When it comes to how your body ages, strength plays a key role, and experts believe one simple habit can make a remarkable difference. While many people see exercise mainly as a way to lose weight or look better, its true impact lies in preserving muscle and energy systems that keep you moving well over time.
Many skip structured workouts, believing that daily activities are enough. But according to fitness specialists, combining targeted training with regular movement can be the single most effective way to protect your body’s function and energy levels over time.
What’s the exercise that can make your body feel 20 years younger?
The answer is strength training combined with daily movement. Felipe Isidro, professor of physical education and CEO of Physical Exercise & Health Consulting, explained that relying only on walking, climbing stairs, or carrying bags isn’t enough to keep the body youthful. While all movement is beneficial, strength work is what keeps muscles, mitochondria, and fast-twitch fibers strong — key components of energy, mobility, and longevity.
Isidro points out that mitochondria act like batteries: when they’re healthy, you feel strong and energized; when they decline, fatigue sets in more easily.
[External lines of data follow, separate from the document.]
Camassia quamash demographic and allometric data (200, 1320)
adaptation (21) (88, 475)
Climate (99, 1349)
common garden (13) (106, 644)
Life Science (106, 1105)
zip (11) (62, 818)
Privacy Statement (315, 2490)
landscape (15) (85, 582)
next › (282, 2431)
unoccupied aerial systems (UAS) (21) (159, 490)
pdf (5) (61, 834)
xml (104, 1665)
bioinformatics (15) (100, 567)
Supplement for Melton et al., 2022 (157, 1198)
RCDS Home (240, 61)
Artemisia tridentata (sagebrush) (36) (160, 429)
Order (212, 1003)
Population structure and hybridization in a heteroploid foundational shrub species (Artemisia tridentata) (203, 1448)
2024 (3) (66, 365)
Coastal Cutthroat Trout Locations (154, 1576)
Strength training is the only “medicine” proven to maintain their function.
It also preserves fast-twitch fibers, which are responsible for speed and power but naturally decline with age. Without strength work, people often become slower and less stable, which accelerates aging in the body.
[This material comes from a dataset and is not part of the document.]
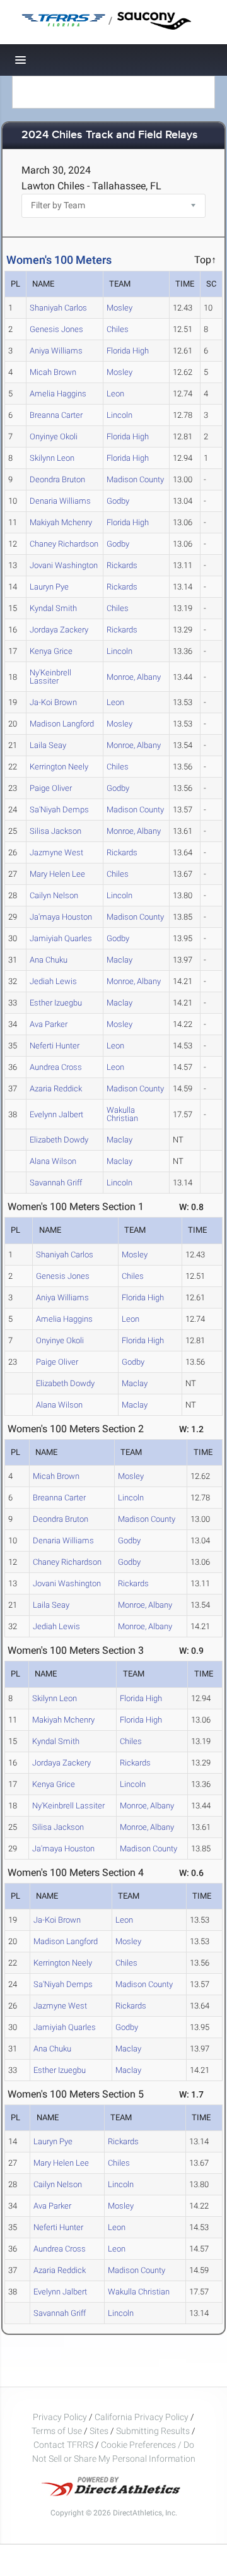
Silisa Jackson (55, 831)
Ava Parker (48, 1024)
He explains that we build muscle up to age 25, maintain it until around 35, and gradually lose it afterward — faster after 50 and even more after 65. However, regular strength training can counteract that decline. Some people in their 70s maintain the strength of sedentary individuals decades younger simply by sticking to a consistent training routine.
How to train the right way at any age
Isidro emphasizes that strength training doesn’t mean endless reps or exhausting sessions. In fact, the key is quality over fatigue. He recommends few repetitions, lots of recovery time, and avoiding exhaustion. When you reach fatigue, you start relying on slow-twitch fibers and losing the fast ones that protect your body’s youthfulness.
Here are some of his essential guidelines:
- Start with two sessions per week, and gradually build up to three or four. Alternate training days with rest.
- Prioritize strength before cardio if doing both on the same day.
- Focus on the legs first. They hold the most muscle mass and are the quickest to decline.
- Train with intensity, not volume. Fewer, faster reps activate fast-twitch fibers through the nervous system.
- Rest between sets for at least one minute — ideally two or three — to fully recover.
- Avoid fatigue by stopping before you’re exhausted.
- Keep sessions short, between 5 and 15 minutes, to make them easy to maintain daily.
- Breathe deeply to strengthen respiratory muscles and improve endurance.
He also highlights that the best time to exercise is in the morning, which helps regulate your nervous system and improves sleep at night. Whenever possible, working out outdoors and with others adds social and emotional benefits that also support healthy aging.
Simple ways to measure progress
You don’t need expensive equipment to check your strength. Isidro suggests a few at-home tests to track improvements over time:
- Chair test: Sit and stand five times quickly using only your legs to measure lower body strength.
- Stork test: Stand on one leg to assess balance and control. Younger people can do it with eyes closed; older adults can keep them open.
- Six-minute endurance test: Walk as fast as possible for six minutes. Distances under 500 meters indicate low fitness, while over 700 meters is excellent.